- Court: High Court of Australia
- Full case name: Fairfax v Federal Commissioner of Taxation
- Decided: 2 December 1965
- Citations: [1965] HCA 64, (1965) 114 CLR 1

Court membership
- Judges sitting: Barwick CJ, Kitto, Taylor, Menzies and Windeyer JJ

Case opinions
- (5:0) Section 11 of the Income Tax and Social Services Contribution Assessment Act 1961 is valid under the taxation power (per Barwick CJ, Kitto, Taylor, Menzies and Windeyer JJ)
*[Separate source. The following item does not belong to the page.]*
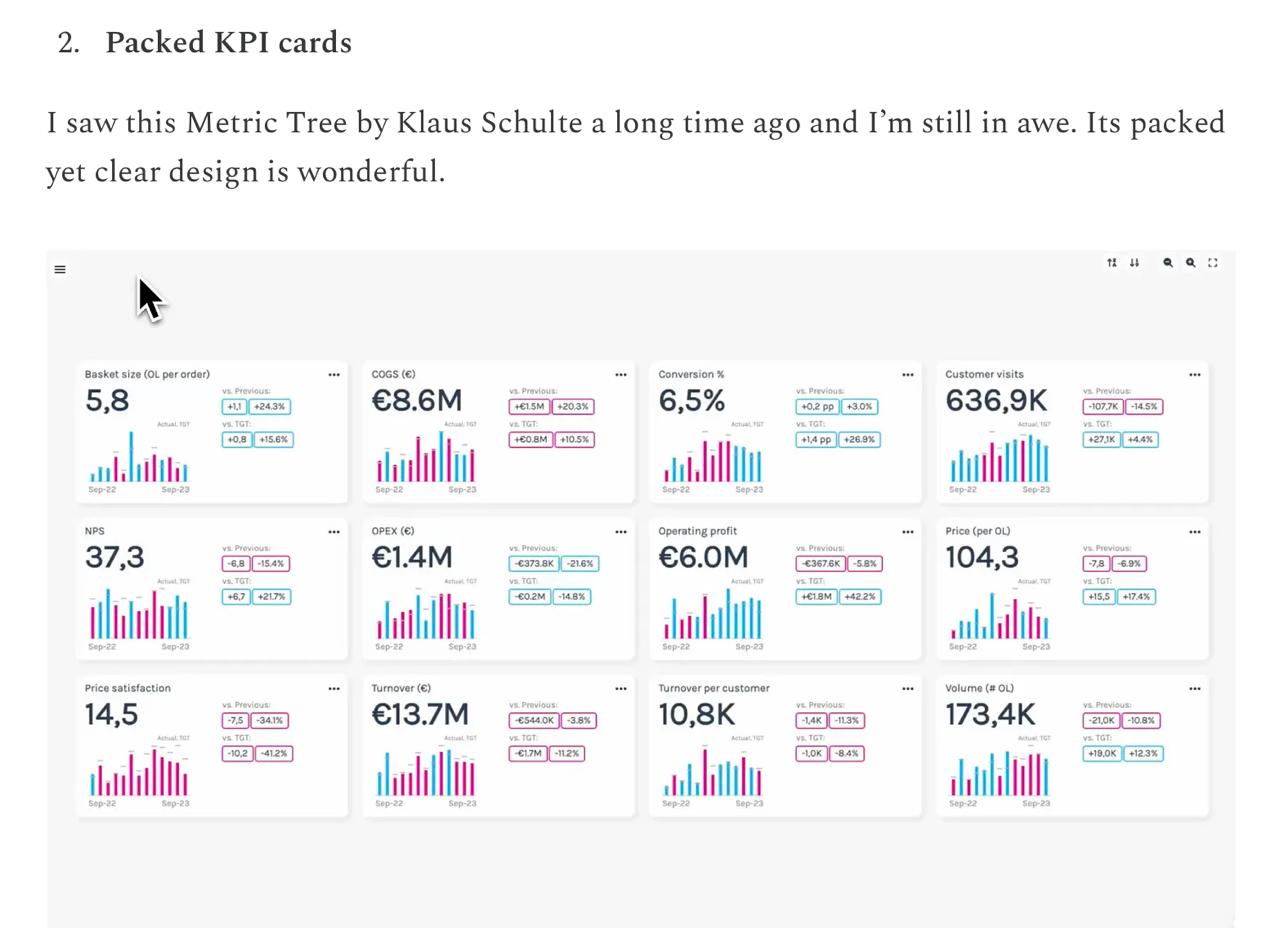
Task: Toggle the fullscreen icon
Action: pos(1213,263)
= Fairfax v Commissioner of Taxation =

Judgement of the High Court of Australia

Fairfax v Commissioner of Taxation is a High Court of Australia case that considered the scope of the taxation power in section 51(ii) of the Constitution.

==Facts==
The Income Tax and Social Services Contribution Assessment Act 1964, dealt with income tax and social services. Section 11 of the Act exempted certain superannuation funds from income tax if they invested in government securities. Fairfax was subject to the tax but challenged it by arguing it was a law with respect to superannuation funds, not an exercise of the taxation power.

==Decision==
Per Kitto J:

The Commonwealth law was in substance a law with respect to taxation. A tax does not cease to be valid because it regulates, discourages, or even definitely deters the activities taxed.

The plaintiffs argued that if superannuation funds fully undertook the law, and invested in government securities, then the Section 11 provision would result in no taxation revenue for the government. The Court however thought the issue of raising revenue was a secondary concern. The law was still concerned with taxation because it imposed a taxation obligation. The fact that the purpose was to deter superannuation funds, did not preclude it from being a matter with respect to taxation. As s51(ii) was a non-purposive head of power, like all such powers, it operates on the subject matter.